Grants from NSF power super-resolution microscope, probe cell walls in plants

Charles T. Anderson, assistant professor of biology at Penn State, conducts some tests with the recently installed super-resolution microscope housed in the Huck Institutes Microscopy Core Facility at the Millennium Science Complex. Credit: Patrick Mansell / Penn State. Creative Commons

UNIVERSITY PARK, Pa. — A new super-resolution microscope and some of the first dynamic imaging experiments it enables are being supported by two grants totaling nearly $1.5 million awarded to Penn State researchers by the National Science Foundation.

The Nikon N-SIM/N-STORM microscope, recently installed on the University Park campus in the Huck Institutes Microscopy Core Facility, will be available for all Penn State researchers to use thanks to one of the grants. The grant from NSF totals $649,261, and Penn State has offered $278,254 in matching funds.

“We have acquired a super-resolution microscope that will be able to image biological and chemical specimens at up to 20 nm resolution, or 10 times better resolution than a normal light microscope,” said Charles T. Anderson, assistant professor of biology and principal investigator for both grants. “This new capability is exciting because it will allow us to probe living and intact specimens near the scale of single molecules, revealing how these molecules work together to make complex processes, like life itself, happen.”

The other grant, totaling $831,613, will enable Anderson and colleagues to determine how the carbohydrate-based cell walls of guard cells dynamically change shape to control the size of stomatal pores, allowing plants to control carbon dioxide uptake and water loss.

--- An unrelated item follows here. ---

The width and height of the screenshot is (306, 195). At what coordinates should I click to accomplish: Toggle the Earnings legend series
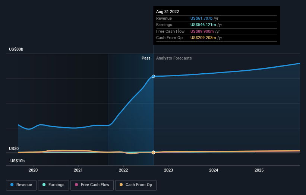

“Stomatal guard cells are fascinating because they are some of the most dynamic cells in plants,” said Anderson. “Unlike most plant cells, which grow irreversibly, guard cells must grow and shrink repeatedly, every day, to control the plant’s ability to take up carbon dioxide for photosynthesis and release water by evaporation. Thus, guard cells are critical for efficient plant growth and water use, and they are targets for breeding efforts to improve the yields of food crops as the climate continues to destabilize.”

For those interested in using the microscope, please contact Gang (Greg) Ning at gxn7@psu.edu.

Other investigators on the microscope acquisition grant include Graham Thomas, associate professor of biology; Christine Keating, professor of chemistry; James Wang, professor of information sciences and technology; and Cristina Rosa, assistant professor of plant virology, as well as 17 other faculty contributors. Other investigators on the stomatal guard cell grant include James Wang, professor of information sciences and technology, and Virendra Puri, Distinguished Professor of Agricultural and Biological Engineering.